▸ To-do item: From the line containing "has width=1062, height=858." through the end of the records, inclusive, rewrite the lines with "Locate an element on the screen" changed to "Find an element on the screen" and nothing else altered. Omit the pictures.

Start of Provided information

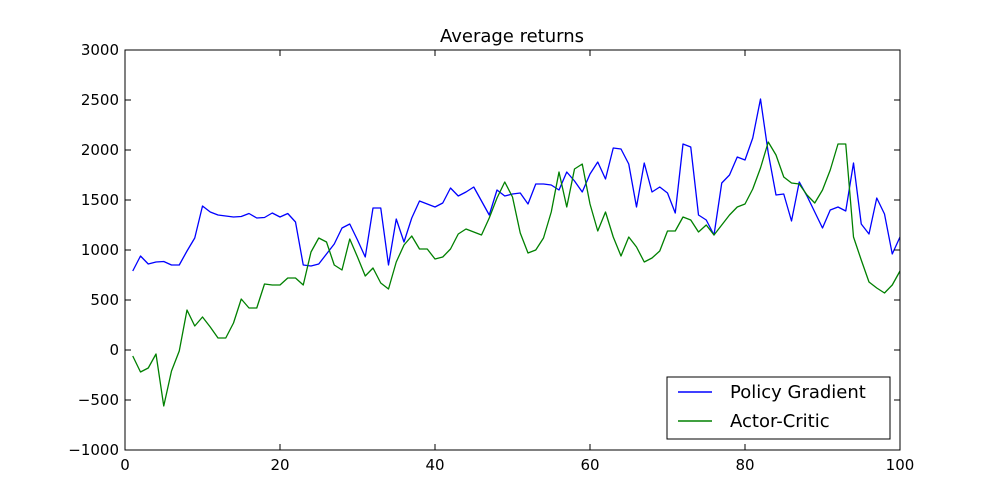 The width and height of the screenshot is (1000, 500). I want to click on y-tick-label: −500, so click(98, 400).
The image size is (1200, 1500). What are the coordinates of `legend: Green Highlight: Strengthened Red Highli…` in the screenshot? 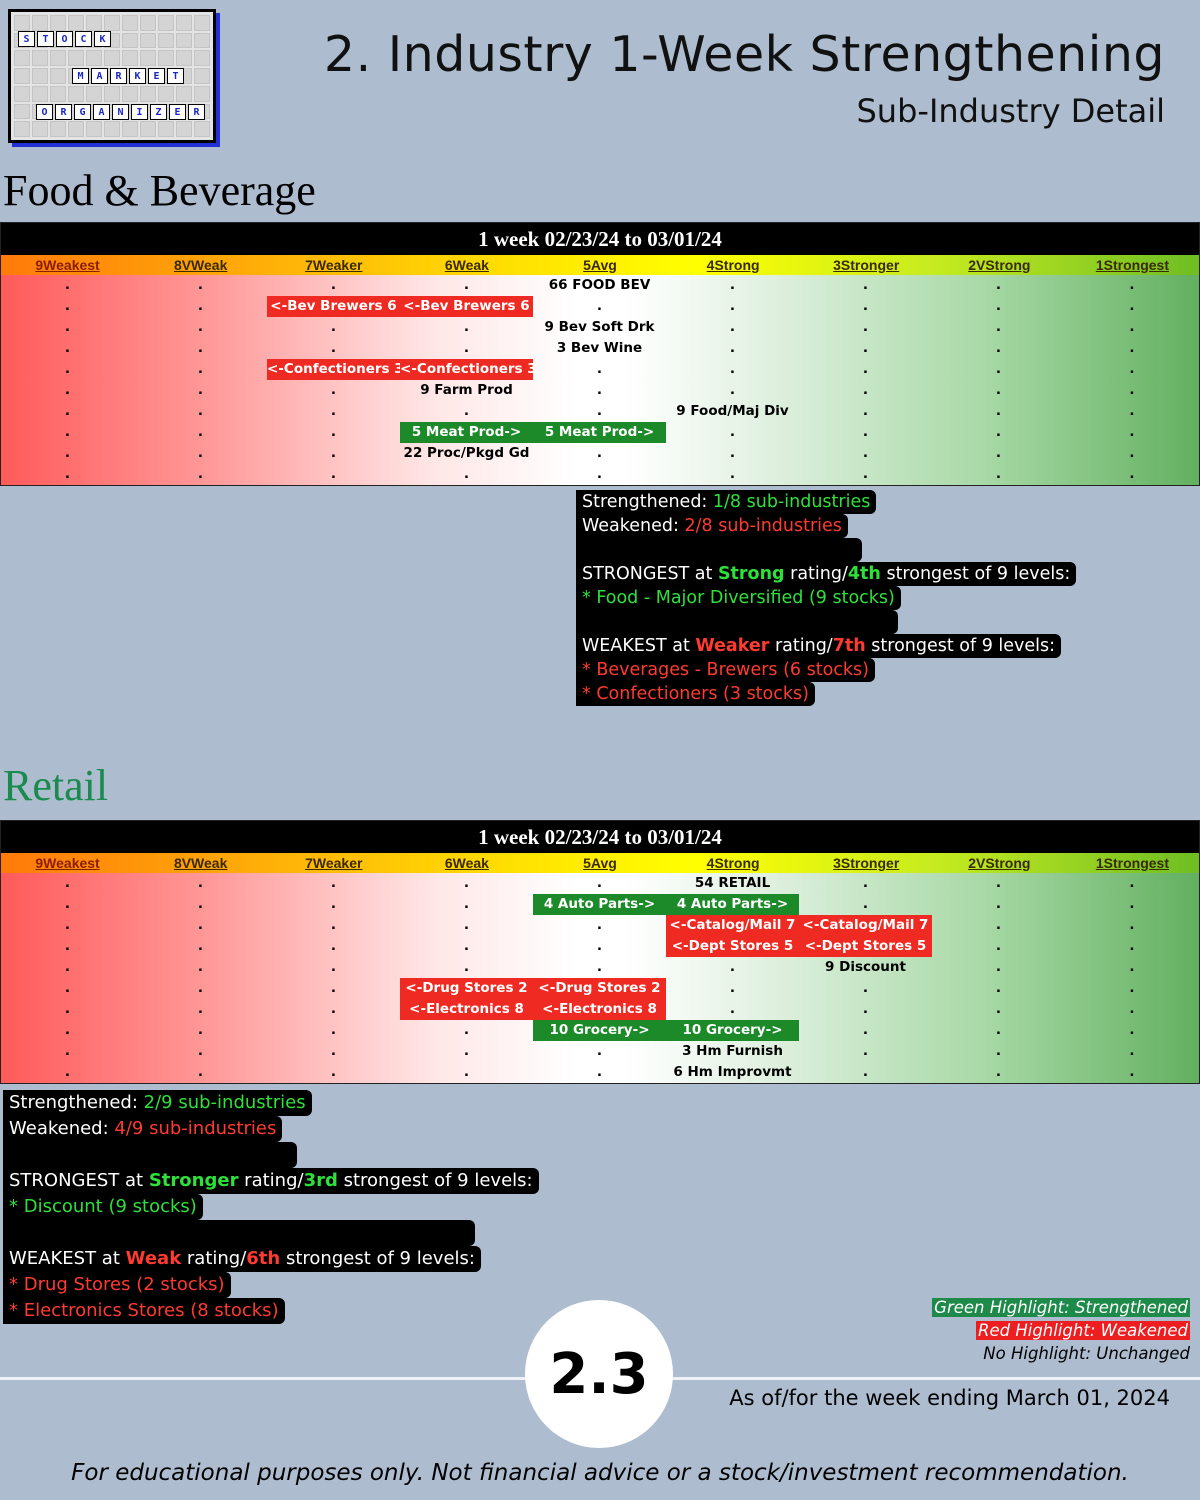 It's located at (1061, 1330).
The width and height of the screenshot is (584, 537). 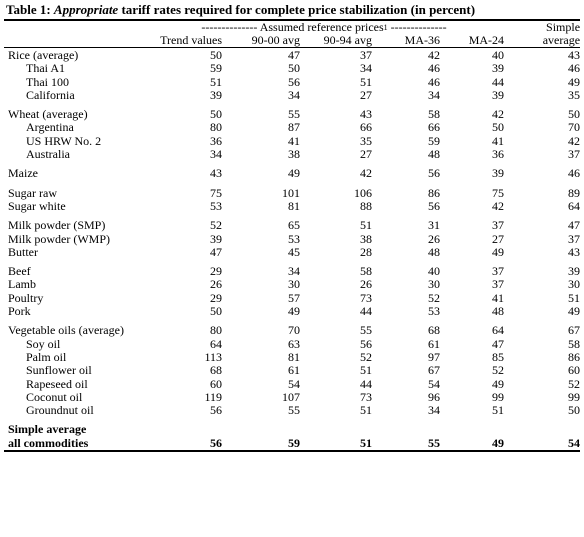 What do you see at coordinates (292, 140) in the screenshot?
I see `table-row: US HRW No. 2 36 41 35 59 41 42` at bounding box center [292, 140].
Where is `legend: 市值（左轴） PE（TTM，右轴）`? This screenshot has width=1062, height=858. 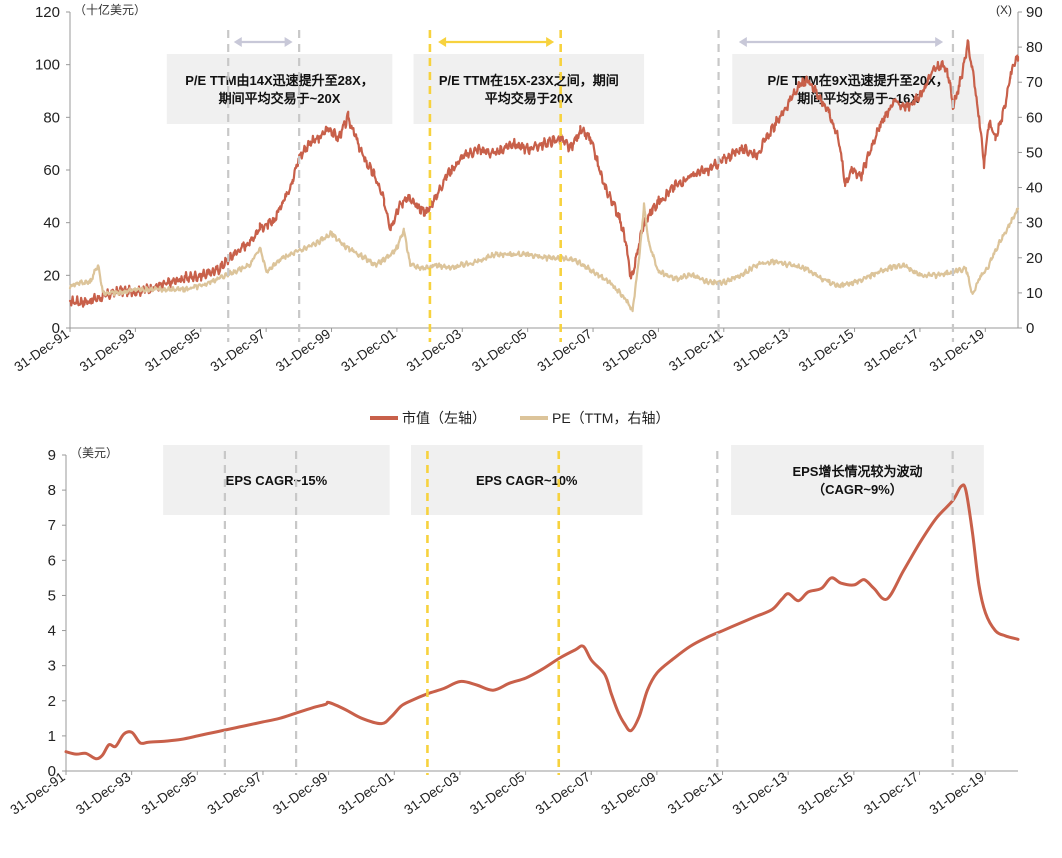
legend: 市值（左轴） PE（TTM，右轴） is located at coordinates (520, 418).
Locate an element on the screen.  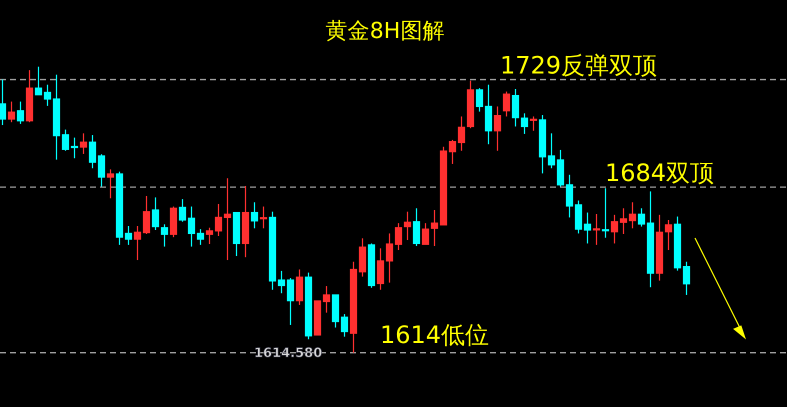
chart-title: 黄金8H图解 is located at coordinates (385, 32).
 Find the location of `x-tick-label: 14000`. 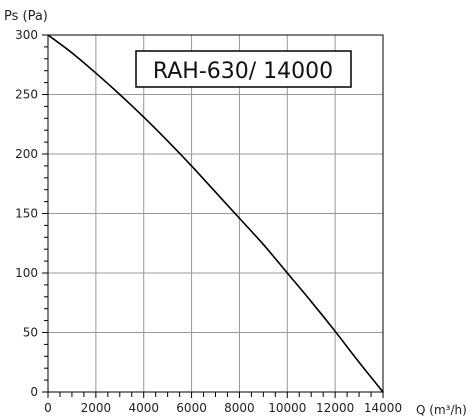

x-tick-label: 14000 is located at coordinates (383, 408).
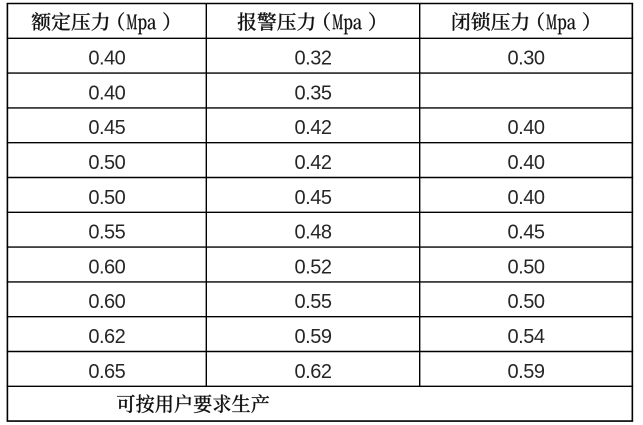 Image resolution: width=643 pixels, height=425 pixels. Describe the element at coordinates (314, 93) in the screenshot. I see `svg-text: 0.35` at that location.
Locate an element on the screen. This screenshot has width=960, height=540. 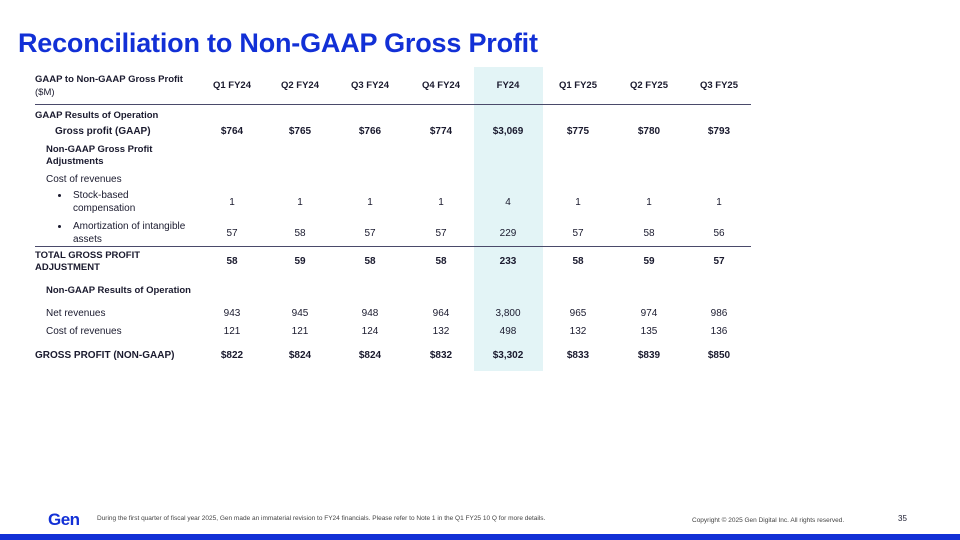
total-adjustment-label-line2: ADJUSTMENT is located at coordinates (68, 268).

End of Provided information

▸ Task response:
Where is `legend: 市值（左轴） PE（TTM，右轴）`? This screenshot has width=1062, height=858. 
legend: 市值（左轴） PE（TTM，右轴） is located at coordinates (520, 418).
Find an element on the screen.  
chart-title: 黄金8H图解 is located at coordinates (385, 32).
 Find the location of `x-tick-label: 14000`. 

x-tick-label: 14000 is located at coordinates (383, 408).
 Image resolution: width=643 pixels, height=425 pixels. Describe the element at coordinates (314, 93) in the screenshot. I see `svg-text: 0.35` at that location.
Find an element on the screen. This screenshot has width=960, height=540. 
total-adjustment-label-line2: ADJUSTMENT is located at coordinates (68, 268).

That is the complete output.